> [Text extract]:
February 28, 2008
-
Life's Crude Sense of Humor ... Gotta laugh with it.
I was reviewing my latest journal entry and I got caught with “Cheers to 2008! I believe that this will be MY year.” With all the events that happened recently, I’m beginning to doubt that 2008 will be MY year and question how naive I must have been to be so optimistic. I’ll admit, 2008 began without any intoxication so I can only presume that I wouldn’t be consuming too much alcohol within the year, and I also saw the man that I was beginning to date. What a fantastic way to start off the year by being sober and spending some quality time with the new man. Unfortunately, that relationship ended and I’ve been drinking every weekend. So much for a sober and romantic year.
It’s only the end of February and I have already experienced a lot of unfortunate events. It’s not tragic but more on the humorous side, yet still unfortunate.
· I broke my favorite pair of heels that I’ve had for 4+ years
· I tripped and fell and ate the floor with many bystanders watching
· I got smacked on the forehead by a pigeon who couldn’t gain enough altitude to fly over my head
· Began a relationship that quickly ended as fast as it had quickly began (good guy, many similarities and differences that ended up conflicting)
· Someone stole all 4 of my hubcaps from my work parking lot (who in the hell would steal HUBCAPS?!)
· I ripped 2 slacks while I was at work (one in the butt area and the other in the crotch)
· My zipper on another pair of slacks is no longer functional
· Broke a nail after I had just gotten it done.

> [Rows]:
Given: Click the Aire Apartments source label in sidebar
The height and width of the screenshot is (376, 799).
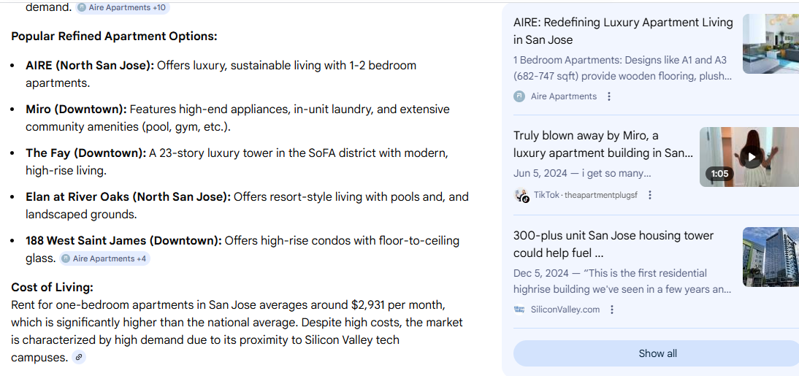Looking at the screenshot, I should click(563, 96).
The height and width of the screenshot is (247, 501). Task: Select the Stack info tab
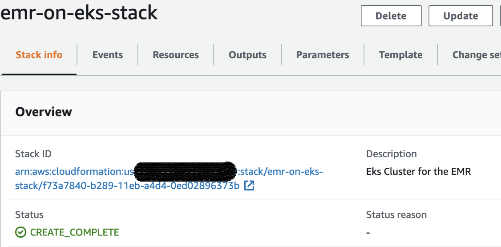coord(39,55)

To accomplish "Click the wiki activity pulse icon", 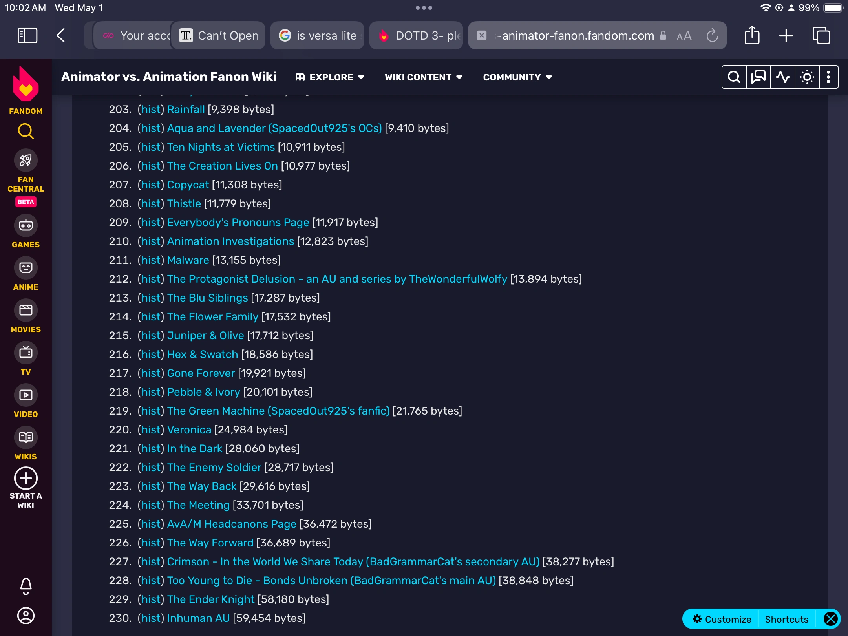I will tap(782, 77).
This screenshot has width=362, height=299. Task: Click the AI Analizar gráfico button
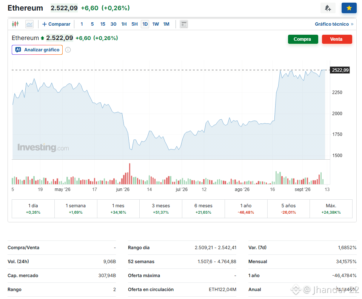point(37,50)
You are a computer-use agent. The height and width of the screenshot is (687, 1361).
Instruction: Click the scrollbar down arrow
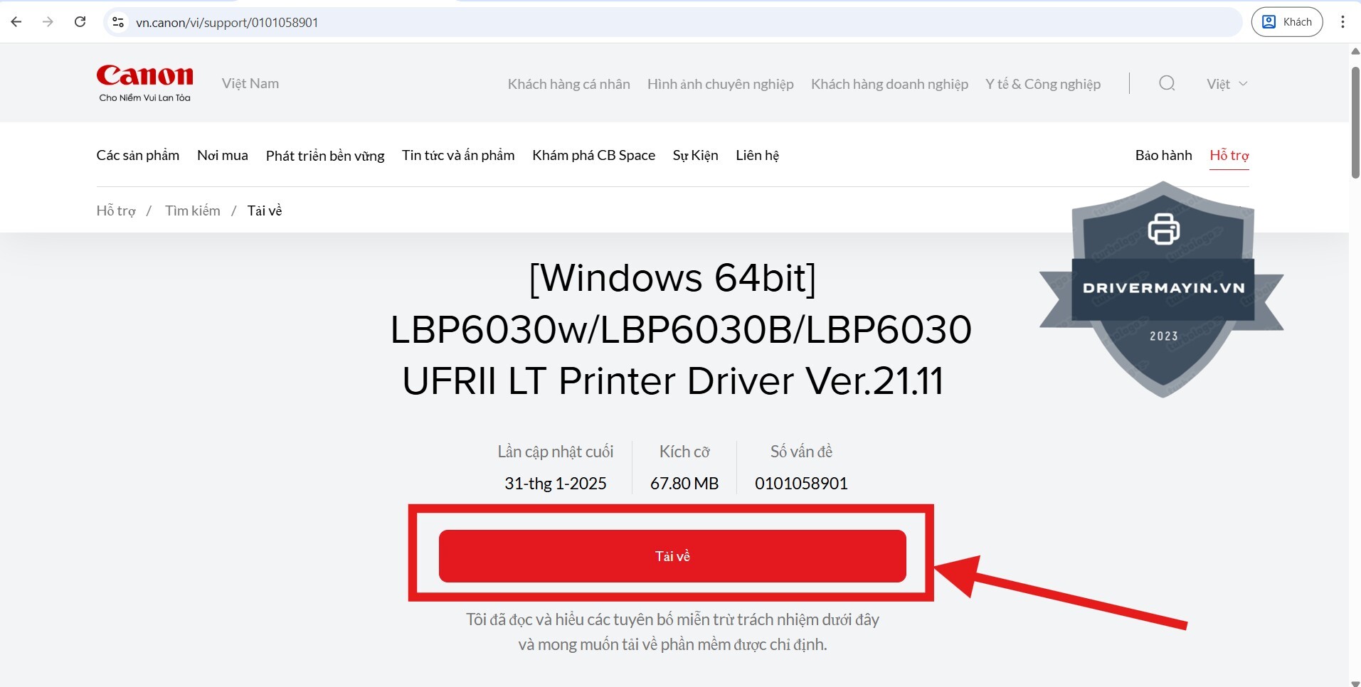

> [What you will do]: From the post above on life's crude sense of humor, copy out word for word the passage that begins with the words "I was reviewing" and ends with "and romantic year.".

> [Full solution]:
I was reviewing my latest journal entry and I got caught with “Cheers to 2008! I believe that this will be MY year.” With all the events that happened recently, I’m beginning to doubt that 2008 will be MY year and question how naive I must have been to be so optimistic. I’ll admit, 2008 began without any intoxication so I can only presume that I wouldn’t be consuming too much alcohol within the year, and I also saw the man that I was beginning to date. What a fantastic way to start off the year by being sober and spending some quality time with the new man. Unfortunately, that relationship ended and I’ve been drinking every weekend. So much for a sober and romantic year.